> **But de l'exercice**
Poursuivez le texte sur l'écrivain Xu Xing à partir de sa dernière phrase.

Xu Xing a été l’un des écrivains « iconiques » de la Chine des années 1980, exilé en Allemagne pour avoir participé aux événements de Tian’anmen en 1989, ce qui n’a fait que renforcer son aura d’écrivain « maudit » dont on a beaucoup parlé. Après son retour en Chine en 1993, il s’est consacré à un thème quasiment unique : témoigner des victimes anonymes de la Révolution culturelle. Et il a choisi de le faire à travers le documentaire.

 

Liberté d’abord

 

Xu Xing est né à Pékin en 1956, et il avait donc dix ans au début de la Révolution culturelle, qui l’a particulièrement affecté.

 

Les traumatismes de la Révolution culturelle

 

Xu Xing

 

En effet, ses parents ont été tous les deux déportés en 1967 : son père a été interné dans un camp au Hebei, et sa mère envoyée dans les montagnes du Gansu. Comme beaucoup d’autres enfants à l’époque, Xu Xing s’est donc retrouvé seul à Pékin à l’âge de onze ans [1], nourri par un voisin qui tenait un petit restaurant et auquel sa mère avait promis d’envoyer une partie de ce qu’elle gagnerait pour qu’il s’occupe de son fils.

 

Tous les ans, ensuite, il a fait le voyage au Gansu, comme un pèlerinage, pour aller voir sa mère. Sa scolarité, dans ces conditions, a été plutôt erratique.

> **Données**
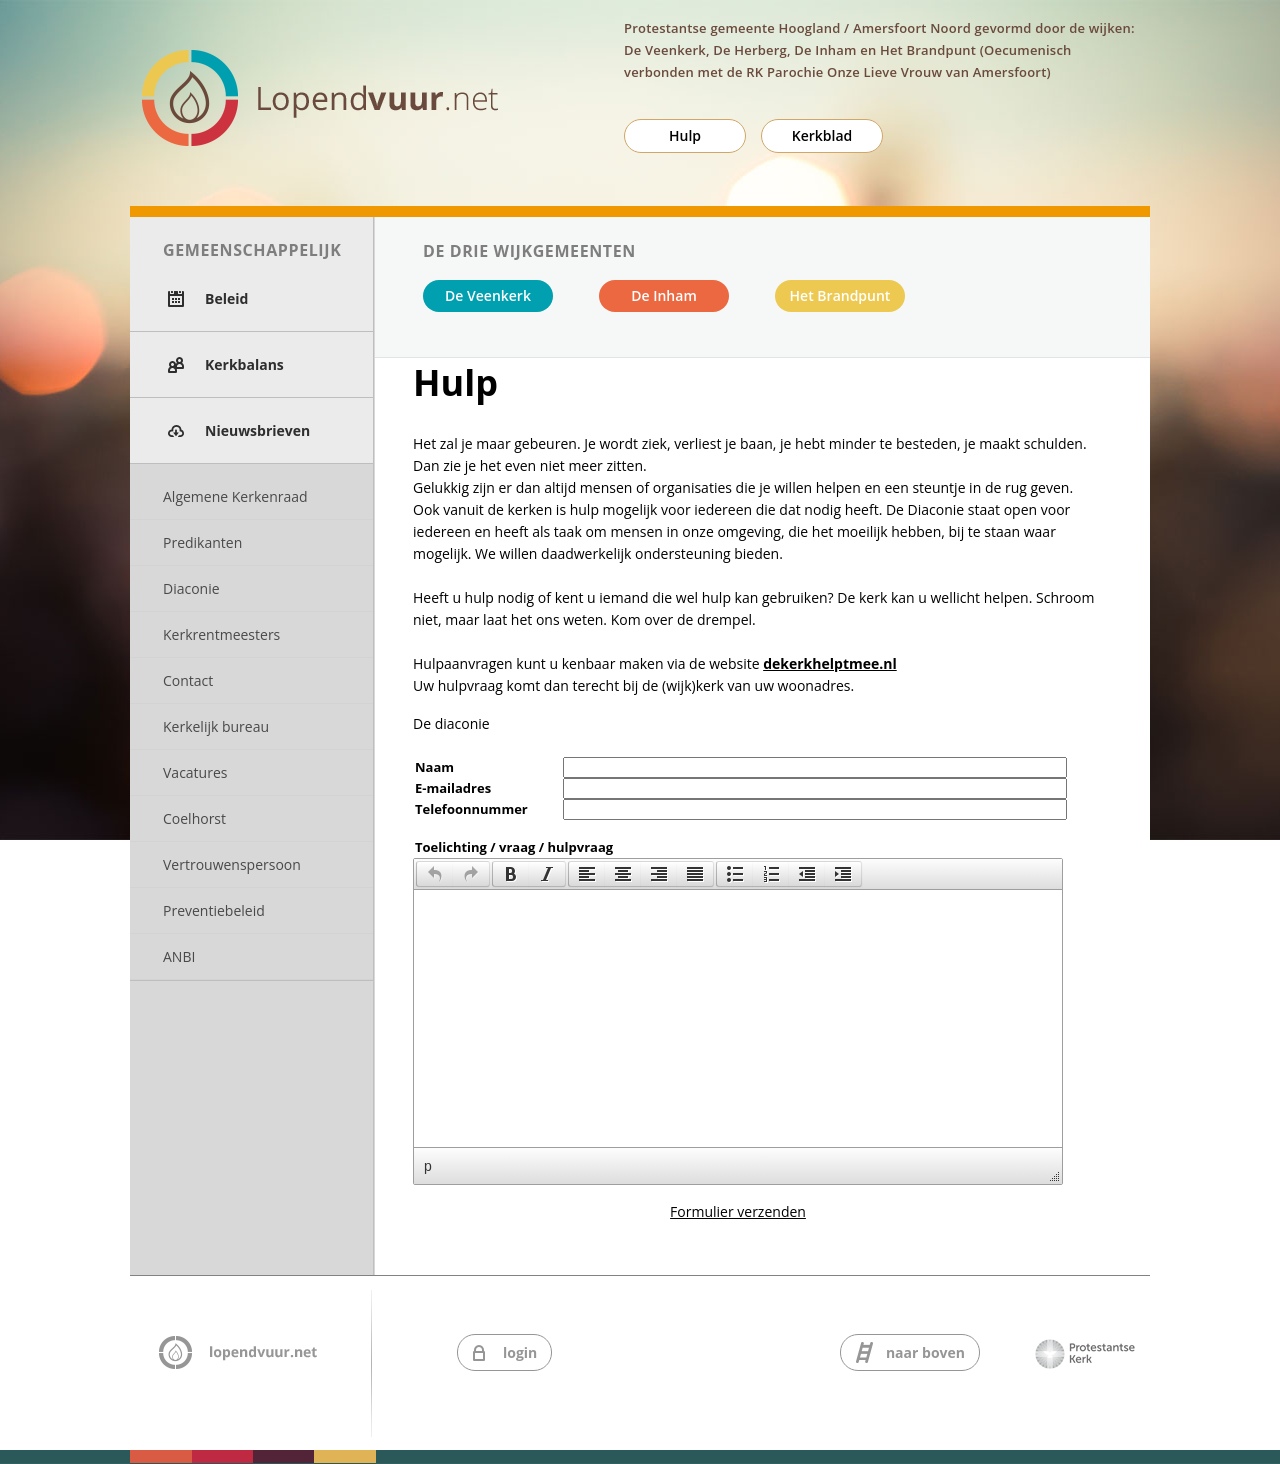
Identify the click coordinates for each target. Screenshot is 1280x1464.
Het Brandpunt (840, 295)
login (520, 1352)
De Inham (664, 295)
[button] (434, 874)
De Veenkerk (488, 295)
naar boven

> **Réponse rédigée**
 

A seize ans, en 1972, tombé amoureux, il s’épanche dans une lettre où il racontait ses voyages, mais exprimait aussi son amertume et ses doutes sur la Révolution culturelle. Effrayée, l’étudiante montre la lettre à son professeur d’éducation politique, et Xu Xing écope d’une peine de quarante jours de prison[2].

 

C’est à cet incident traumatisant qu’il fait allusion de façon cryptique dans l’interview publiée à la fin du recueil « Et tout ce qui reste est pour toi » quand il dit :

我从小不是好学生,乖孩子,十六岁时成了不良少年。

: « Je n’ai jamais été ni un bon élève, ni un enfant sage, et à seize ans je suis devenu un jeune à problème. »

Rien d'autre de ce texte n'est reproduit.